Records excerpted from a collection
[Start of section]

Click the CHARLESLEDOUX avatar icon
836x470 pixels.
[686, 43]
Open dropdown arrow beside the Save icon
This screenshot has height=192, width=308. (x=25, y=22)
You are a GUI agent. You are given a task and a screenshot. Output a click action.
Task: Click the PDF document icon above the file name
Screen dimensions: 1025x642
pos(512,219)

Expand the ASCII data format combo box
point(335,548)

[End of section]

## Your instructions
Output only a verbatim copy of the lines spanning from the line that contains "836x470 pixels." to the end of the records above.

## Solution for this task
836x470 pixels.
[686, 43]
Open dropdown arrow beside the Save icon
This screenshot has height=192, width=308. (x=25, y=22)
You are a GUI agent. You are given a task and a screenshot. Output a click action.
Task: Click the PDF document icon above the file name
Screen dimensions: 1025x642
pos(512,219)

Expand the ASCII data format combo box
point(335,548)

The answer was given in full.